> **EXERCISE TASK**
Which lines of the items below contain the string "accomplish"? Locate each of them and copy it out in full.

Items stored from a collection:
(begin)

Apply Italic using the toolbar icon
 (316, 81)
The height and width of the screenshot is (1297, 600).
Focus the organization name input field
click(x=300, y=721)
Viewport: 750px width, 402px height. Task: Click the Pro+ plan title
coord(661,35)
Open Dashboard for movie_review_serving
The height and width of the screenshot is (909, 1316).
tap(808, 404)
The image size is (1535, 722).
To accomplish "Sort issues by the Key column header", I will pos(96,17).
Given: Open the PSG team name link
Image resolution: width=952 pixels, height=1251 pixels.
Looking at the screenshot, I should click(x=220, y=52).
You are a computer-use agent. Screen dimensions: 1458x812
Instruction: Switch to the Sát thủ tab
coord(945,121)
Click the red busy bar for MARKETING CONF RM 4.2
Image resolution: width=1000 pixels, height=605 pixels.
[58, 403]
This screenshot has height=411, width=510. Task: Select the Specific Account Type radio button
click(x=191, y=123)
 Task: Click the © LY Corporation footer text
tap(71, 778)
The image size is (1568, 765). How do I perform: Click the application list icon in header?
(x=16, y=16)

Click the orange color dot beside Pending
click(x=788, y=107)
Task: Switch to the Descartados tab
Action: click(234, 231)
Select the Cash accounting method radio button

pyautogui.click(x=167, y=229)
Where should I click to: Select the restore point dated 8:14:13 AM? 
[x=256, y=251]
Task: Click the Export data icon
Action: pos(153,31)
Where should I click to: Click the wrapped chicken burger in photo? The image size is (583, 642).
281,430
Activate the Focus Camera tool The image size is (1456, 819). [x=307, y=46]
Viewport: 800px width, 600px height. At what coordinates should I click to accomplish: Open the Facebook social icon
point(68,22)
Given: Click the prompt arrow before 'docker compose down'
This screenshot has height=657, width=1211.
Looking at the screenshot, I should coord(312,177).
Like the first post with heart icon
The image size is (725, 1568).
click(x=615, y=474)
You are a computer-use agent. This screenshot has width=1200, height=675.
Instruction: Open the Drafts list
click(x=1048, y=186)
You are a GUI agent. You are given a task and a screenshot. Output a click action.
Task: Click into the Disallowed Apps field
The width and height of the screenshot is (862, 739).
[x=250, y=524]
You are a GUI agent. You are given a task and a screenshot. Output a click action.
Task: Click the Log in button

(end)

> **WORKED ANSWER**
To accomplish "Sort issues by the Key column header", I will pos(96,17).
Viewport: 800px width, 600px height. At what coordinates should I click to accomplish: Open the Facebook social icon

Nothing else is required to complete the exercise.